課題の説明: パイクスピーク・インターナショナル・ヒルクライムの記事を、最後の文の後から書き継いでください。

文書の抜粋:
^^^^

17の国から88台の多種多様な参戦車両が集結

 アメリカで開催されるスタート地点とゴール地点の標高差1500mと世界でもトップレベルの過酷なヒルクライムレース「パイクスピーク・インターナショナル・ヒルクライム」。現地時間6月30日(日)には決勝レースが行われる。今年で第97回というこのレースウィーク初日は、世界各国から集まった88台のマシンの車検からスタートする。

 アメリカ・コロラド州にある標高4302mを誇る山を舞台に1916年からほぼ毎年、アメリカの独立記念日前の週末に開催されているヒルクライムレース、それがパイクスピーク・インターナショナル・ヒルクライム(以下パイクスピーク)である。1914年から続いているインディ500(インディアナポリス500マイルレース)に次ぐ長い歴史を持っている。

 スタート地点の標高は2862m。そして頂上の標高4302mのゴール地点まで、156のコーナーがある全長20kmの区間でレースが行われる。標高差は約1500m。ゴール付近では酸素が薄く、内燃機関のエンジンの出力は約30%低下するといわれている。ここをだれが一番速く駆け上がるかを競う、極めてシンプルなレースである。

 決勝1週間前となる6月24日(月)の車検から公式スケジュールはスタートした。パイクスピークのふもとの町であるコロラドスプリングスの「ブロードモア・ワールド・アリーナ」の駐車場には、朝からパイクスピークらしい実に多種多様な参戦車両が車検の順番を待っていた。その数88台。参加国をチェックするとじつに17カ国と参加する人たちも多彩だ。

 今回、日本から参戦するのは6選手、と昨年の倍となる。昨年に続き参戦するのは、ラリードライバーで電気自動車(EV)の日産リーフで参戦する奴田原文雄選手(#230 2019年式日産リーフe+)と、BRIGヒルクライムシリーズに参戦を続けている小林昭雄選手(#249 2000年式ポルシェ911GT3)。

 また、カリフォルニア在住でFormula DRIFTで活躍している(2011年のFormula DRIFTチャンピオン)吉原大二郎選手(#86 2013年式トヨタ86)が、パイクスピーク・ルーキーとして今回初参戦となる。4輪の3選手は、ともにタイムアタック1クラスに参戦する。

^^^^

抜粋データ:

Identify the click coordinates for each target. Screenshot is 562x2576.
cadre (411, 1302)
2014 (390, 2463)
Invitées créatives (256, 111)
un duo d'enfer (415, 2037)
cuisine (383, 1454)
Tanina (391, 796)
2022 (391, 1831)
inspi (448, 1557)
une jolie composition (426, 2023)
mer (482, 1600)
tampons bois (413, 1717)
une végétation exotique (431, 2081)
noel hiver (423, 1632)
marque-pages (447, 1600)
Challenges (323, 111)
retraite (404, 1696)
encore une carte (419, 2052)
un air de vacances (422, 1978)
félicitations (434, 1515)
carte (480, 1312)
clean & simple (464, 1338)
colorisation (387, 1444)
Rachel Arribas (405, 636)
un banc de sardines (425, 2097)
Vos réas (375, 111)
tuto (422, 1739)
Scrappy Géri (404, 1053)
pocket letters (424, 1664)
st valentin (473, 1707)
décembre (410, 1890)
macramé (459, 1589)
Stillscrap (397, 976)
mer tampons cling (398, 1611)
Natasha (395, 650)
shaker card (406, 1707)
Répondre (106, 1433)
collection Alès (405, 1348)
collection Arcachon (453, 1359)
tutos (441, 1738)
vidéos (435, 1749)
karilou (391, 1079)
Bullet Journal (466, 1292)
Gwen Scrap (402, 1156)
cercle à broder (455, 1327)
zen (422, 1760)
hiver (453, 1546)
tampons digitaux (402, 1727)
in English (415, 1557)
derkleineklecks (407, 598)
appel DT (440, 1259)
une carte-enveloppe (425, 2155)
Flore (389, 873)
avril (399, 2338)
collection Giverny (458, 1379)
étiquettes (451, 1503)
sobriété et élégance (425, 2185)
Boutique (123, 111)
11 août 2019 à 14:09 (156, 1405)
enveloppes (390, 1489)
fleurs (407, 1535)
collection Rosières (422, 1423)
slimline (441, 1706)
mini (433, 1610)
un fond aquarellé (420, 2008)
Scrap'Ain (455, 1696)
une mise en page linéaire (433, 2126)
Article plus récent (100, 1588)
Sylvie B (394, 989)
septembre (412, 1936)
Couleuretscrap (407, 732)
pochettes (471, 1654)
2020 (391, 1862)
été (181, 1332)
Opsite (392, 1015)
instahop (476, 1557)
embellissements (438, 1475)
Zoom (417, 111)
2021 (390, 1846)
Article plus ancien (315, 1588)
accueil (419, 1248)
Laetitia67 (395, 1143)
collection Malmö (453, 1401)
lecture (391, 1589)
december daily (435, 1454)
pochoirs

^^^^

実行結果:
 そして2輪部門では、パイクスピーク・ヘビーウェイトクラスに井上哲悟選手(#54 2018年式カワサキZ900RS)、エキシビション・パワースポーツクラスに、テイスト・オブ・ツクバ(TOT)をはじめ各地のスピードイベントに参戦する新井泰緒選手(#183 1979年式カワサキZ1000)、そして自作EVマシンでマン島TTに続いて参戦する岸本ヨシヒロ選手(#39 2019 TEAM MIRAI Mark Coverdale IdatenX HC)の3名となる。 パイクスピークで伝説のドライバー、ロッド・ミレンを父に持つリース・ミレン選手は、フライングアボカドと呼んでいたベントレー・ベンテイガ(量産SUV最速記録となる10分49秒9を達成)から、今年は6リッターW型12気筒ツインターボエンジンを搭載するベントレー・コンチネンタルGTクーペに乗り換えて参戦する。ターゲットタイムは、2015年にデビッド・ドナー選手が出した10分26秒896(2014年式ポルシェ911ターボS/タイムアタック2クラス)。ゼッケン100はベントレーの創業100周年を意味する。

 それぞれが車検を終え、参戦選手は夕方から行われたドライバー&ライダーミーティングに参加し、レースデイ初日を終えた。走行は現地時間25日(火)からスタートとなる。ところが、舞台となるパイクスピーク・ハイウェイでは、例年にない降雪の影響で連日アッパーセクション(標高の高い区間)の通行ができない事態が続いている。明日からの走行にも支障がきたす恐れがある。